As missões de patrulha e coleta haviam voltado a rotina de Iduna, as vezes com Van outras com Eloy e algumas os três juntos. Ela havia criado uma ligação com aqueles garotos, se sentia responsável por eles. Durante os treinos, pegava pesado com ambos e cobrava empenho. Após mais um dia de treino, foram para a cantina para uma merecida refeição. Conversavam sobre banalidades quando Matheus, Koori e Erika se aproximaram e se juntaram a eles para a refeição.

— Boa noite a todos. - Cumprimentou Erika. - Faz bastante tempo desde que conversamos, não é Iduna.

— Desde a missão e Zugyara, se não me engano. - Apontou Matheus. Iduna fez uma cara pensativa e constatou.

— É verdade, desde essa missão, não conseguimos nos encontrar, nem nas refeições.

— E imagino que esses dois sejam o motivo de estar tão ocupada. - Koori apontou para os dois discípulos da meio-kitsune. Eles se entreolharam no meio de uma garfada.

— Com certeza! Ela está sempre treinando esses dois. Quando chego para treinar, os três já estão lá e quando eu saio, eles ainda ficam. - Matheus continuou o relato. - Lance já comentou que esses dois evoluíram muito no comando da Iduna. - Os olhos dos garotos brilharam.

— O comandante Lance acha que somos bons? - Van parecia esperançoso.

— Não foi isso que eu disse, ele falou que vocês evoluíram. Mas isso não quer dizer que ficaram bons, só estão menos ruins. - O brilho nos olhos dos garotos sumiu.

— Que maldade, Matheus. Eu aposto que eles são melhores lutando do que você fazendo poções. - Koori disse, debochando do companheiro que respondeu com uma careta de desaprovação, o que fez os jovens recrutas rirem da situação. - Mas e vocês, meninos, qual a história triste das suas vidas?

— Por que você acha que temos histórias tristes? - Eloy perguntou.

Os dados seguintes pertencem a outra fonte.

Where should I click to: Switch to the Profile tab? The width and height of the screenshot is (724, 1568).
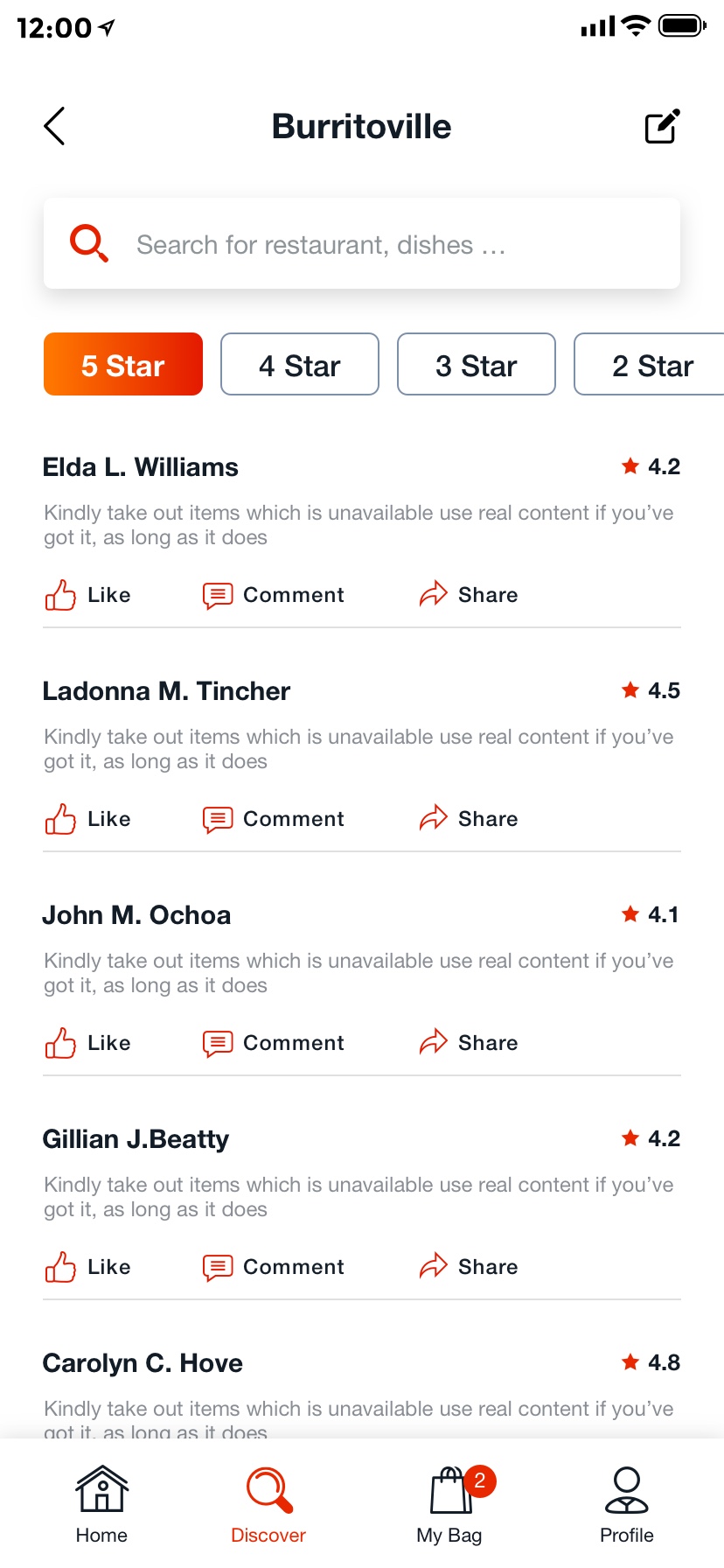pyautogui.click(x=627, y=1503)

— Eu era um cara sem amigos e com família complicada na Terra, a Koori tinha um marido abusivo. A Erika tinha uma vida boa na Terra, veio parar aqui por acidente, se sacrificou por Eldarya, ressuscitou e comeu o pão que o diabo amassou antes de descobrir que o pai dela queria dominar o poder do maana. Todo mundo da guarda tem uma história triste.

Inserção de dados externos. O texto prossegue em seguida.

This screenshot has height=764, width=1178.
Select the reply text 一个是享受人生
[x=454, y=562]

— Eu morava com meu pai em um vilarejo nas montanhas de Genkaku. – Van começou - Quando o Tenji tomou o poder, foi criada uma resistência que queria tirar o poder dele. Mas a resistência perdeu miseravelmente e foi aí que perdi meu pai. Como retaliação, Tenji mandou seus soldados invadirem o vilarejo e dizimou todos. Eu escapei porque me fingi de morto. Depois que eles se foram, eu corri feito um doido para o lado oposto a Genkaku e acabei em um porto, peguei o primeiro navio que saiu e vim parar em Eel. Eu tinha 13 anos.

— Pareceu o que aconteceu comigo em Zugyara. – Eloy complementou. – Minha mãe não conseguia cuidar de mim quando eu era pequeno e ela acabou se envolvendo com umas paradas erradas e foi presa. Eu fui mandado para um orfanato, mas não me adaptei e fugi. Passei anos nas ruas na Terra até ser transportado para esse lugar e passar anos nas ruas de Eldarya. Em muitos aspectos, Eldarya parece com a Terra, principalmente a indiferença dos abastados para com os mais pobres.

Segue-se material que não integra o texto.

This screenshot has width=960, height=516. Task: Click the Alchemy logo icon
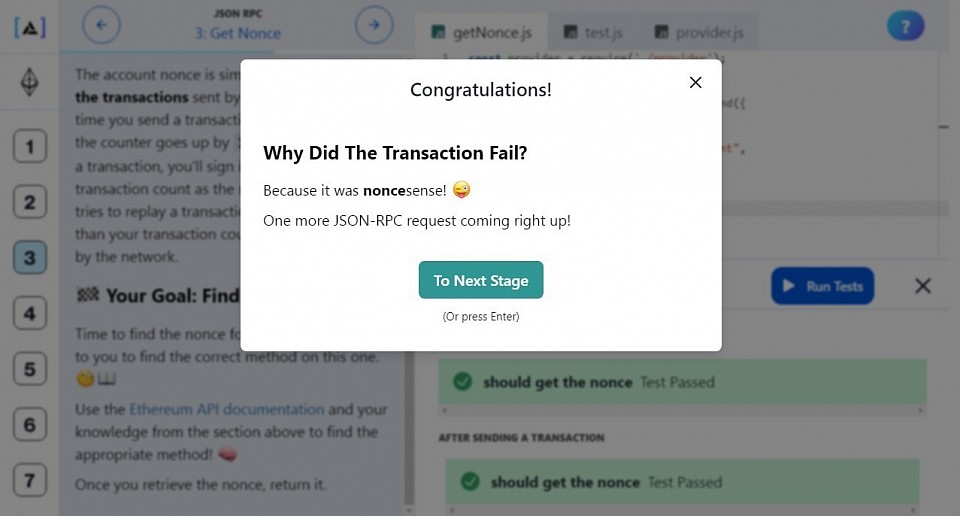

— Uau! É bastante coisa para garotos tão jovens terem que lidar. Se precisarem de ajuda, podem contar com os irmãos mais velhos. – Matheus estende o punho fechado para os garotos, que o cumprimentam com o mesmo movimento, dando um ‘soquinho’.

Naquele momento, Iduna percebeu que não sabia de nada sobre seus discípulos. Se focou tanto na luta que não sabia nada do passado deles. Ficou tentando lembrar se ela havia tentado saber, mas eles não quiseram contar, ou se nunca havia dado abertura para isso. Talvez, inconscientemente, achasse que se ela perguntasse sobre o passado deles, teria que falar do seu, o que era óbvio que não lhe agradava. Ela foi tirada de seus devaneios por um estalar de dedos de Koori em frete ao seu rosto.

— Estava perdida? – Koori disse com sarcasmo. – Mas e você, Iduna? Qual a sua história?

Iduna temia essa pergunta, não havia pensado em revelar a seus companheiros toda a história tensa do seu passado. Pensou rápido e decidiu não entrar em detalhes.

— Nada de mais, eu tinha uma vida normal, família normal e vim parar por aqui por conta de um azar, estava no lugar errado na hora errada.

— Sempre tem alguém que destoa. – Matheus disse quase como um lamento. Eloy bocejou e Iduna viu a oportunidade para sair daquela situação sem parecer suspeito.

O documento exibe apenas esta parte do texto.